> **What needs to be done**: All entries given below are to be returned word for word.

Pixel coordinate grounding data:
*** Block opens ***
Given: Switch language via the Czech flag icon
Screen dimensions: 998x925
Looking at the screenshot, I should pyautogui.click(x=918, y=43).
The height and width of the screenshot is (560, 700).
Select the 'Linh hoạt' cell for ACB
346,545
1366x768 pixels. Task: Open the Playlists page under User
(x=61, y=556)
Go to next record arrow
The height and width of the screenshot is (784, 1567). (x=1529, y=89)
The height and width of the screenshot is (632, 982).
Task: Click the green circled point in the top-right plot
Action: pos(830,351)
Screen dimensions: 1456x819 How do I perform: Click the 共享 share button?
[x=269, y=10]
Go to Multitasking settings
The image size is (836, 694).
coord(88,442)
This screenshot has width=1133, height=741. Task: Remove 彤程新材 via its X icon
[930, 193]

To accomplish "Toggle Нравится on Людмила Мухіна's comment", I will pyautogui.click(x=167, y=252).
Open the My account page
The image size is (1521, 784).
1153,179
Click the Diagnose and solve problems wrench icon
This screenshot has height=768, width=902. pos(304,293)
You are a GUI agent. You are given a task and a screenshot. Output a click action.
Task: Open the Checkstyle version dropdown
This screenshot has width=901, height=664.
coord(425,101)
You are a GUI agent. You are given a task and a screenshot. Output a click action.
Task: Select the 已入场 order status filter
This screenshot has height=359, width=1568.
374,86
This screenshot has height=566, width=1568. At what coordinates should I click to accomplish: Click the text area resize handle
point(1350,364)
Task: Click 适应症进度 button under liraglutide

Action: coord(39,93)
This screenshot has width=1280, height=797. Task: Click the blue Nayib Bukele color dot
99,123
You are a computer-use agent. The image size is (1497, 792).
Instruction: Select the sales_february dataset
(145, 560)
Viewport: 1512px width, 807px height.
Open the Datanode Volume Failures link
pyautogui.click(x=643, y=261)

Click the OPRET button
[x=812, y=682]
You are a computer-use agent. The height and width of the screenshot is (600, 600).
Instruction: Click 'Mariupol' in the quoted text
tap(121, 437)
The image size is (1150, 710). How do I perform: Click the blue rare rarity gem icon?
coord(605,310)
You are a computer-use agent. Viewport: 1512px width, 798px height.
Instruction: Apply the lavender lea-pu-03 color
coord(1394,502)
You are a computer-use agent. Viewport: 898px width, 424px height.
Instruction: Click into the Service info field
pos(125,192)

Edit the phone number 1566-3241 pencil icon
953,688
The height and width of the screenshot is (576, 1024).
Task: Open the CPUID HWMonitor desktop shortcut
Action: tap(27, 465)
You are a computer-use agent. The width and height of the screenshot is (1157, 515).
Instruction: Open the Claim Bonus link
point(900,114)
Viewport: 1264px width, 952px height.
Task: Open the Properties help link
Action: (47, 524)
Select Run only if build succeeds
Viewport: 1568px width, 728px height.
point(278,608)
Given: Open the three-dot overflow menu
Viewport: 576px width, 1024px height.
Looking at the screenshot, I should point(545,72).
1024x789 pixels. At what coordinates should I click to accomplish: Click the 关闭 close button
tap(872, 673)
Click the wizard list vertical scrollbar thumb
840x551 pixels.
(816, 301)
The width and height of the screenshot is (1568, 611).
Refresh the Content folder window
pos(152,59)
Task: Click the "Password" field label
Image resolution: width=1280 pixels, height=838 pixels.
*** Block closes ***
> **Response to the exercise**:
Given: Switch language via the Czech flag icon
Screen dimensions: 998x925
Looking at the screenshot, I should pyautogui.click(x=918, y=43).
The height and width of the screenshot is (560, 700).
Select the 'Linh hoạt' cell for ACB
346,545
1366x768 pixels. Task: Open the Playlists page under User
(x=61, y=556)
Go to next record arrow
The height and width of the screenshot is (784, 1567). (x=1529, y=89)
The height and width of the screenshot is (632, 982).
Task: Click the green circled point in the top-right plot
Action: pos(830,351)
Screen dimensions: 1456x819 How do I perform: Click the 共享 share button?
[x=269, y=10]
Go to Multitasking settings
The image size is (836, 694).
coord(88,442)
This screenshot has width=1133, height=741. Task: Remove 彤程新材 via its X icon
[930, 193]

To accomplish "Toggle Нравится on Людмила Мухіна's comment", I will pyautogui.click(x=167, y=252).
Open the My account page
The image size is (1521, 784).
1153,179
Click the Diagnose and solve problems wrench icon
This screenshot has height=768, width=902. pos(304,293)
You are a GUI agent. You are given a task and a screenshot. Output a click action.
Task: Open the Checkstyle version dropdown
This screenshot has width=901, height=664.
coord(425,101)
You are a GUI agent. You are given a task and a screenshot. Output a click action.
Task: Select the 已入场 order status filter
This screenshot has height=359, width=1568.
374,86
This screenshot has height=566, width=1568. At what coordinates should I click to accomplish: Click the text area resize handle
point(1350,364)
Task: Click 适应症进度 button under liraglutide

Action: coord(39,93)
This screenshot has width=1280, height=797. Task: Click the blue Nayib Bukele color dot
99,123
You are a computer-use agent. The image size is (1497, 792).
Instruction: Select the sales_february dataset
(145, 560)
Viewport: 1512px width, 807px height.
Open the Datanode Volume Failures link
pyautogui.click(x=643, y=261)

Click the OPRET button
[x=812, y=682]
You are a computer-use agent. The height and width of the screenshot is (600, 600).
Instruction: Click 'Mariupol' in the quoted text
tap(121, 437)
The image size is (1150, 710). How do I perform: Click the blue rare rarity gem icon?
coord(605,310)
You are a computer-use agent. Viewport: 1512px width, 798px height.
Instruction: Apply the lavender lea-pu-03 color
coord(1394,502)
You are a computer-use agent. Viewport: 898px width, 424px height.
Instruction: Click into the Service info field
pos(125,192)

Edit the phone number 1566-3241 pencil icon
953,688
The height and width of the screenshot is (576, 1024).
Task: Open the CPUID HWMonitor desktop shortcut
Action: tap(27, 465)
You are a computer-use agent. The width and height of the screenshot is (1157, 515).
Instruction: Open the Claim Bonus link
point(900,114)
Viewport: 1264px width, 952px height.
Task: Open the Properties help link
Action: (47, 524)
Select Run only if build succeeds
Viewport: 1568px width, 728px height.
point(278,608)
Given: Open the three-dot overflow menu
Viewport: 576px width, 1024px height.
Looking at the screenshot, I should point(545,72).
1024x789 pixels. At what coordinates should I click to accomplish: Click the 关闭 close button
tap(872, 673)
Click the wizard list vertical scrollbar thumb
840x551 pixels.
(816, 301)
The width and height of the screenshot is (1568, 611).
Refresh the Content folder window
pos(152,59)
Task: Click the "Password" field label
Image resolution: width=1280 pixels, height=838 pixels.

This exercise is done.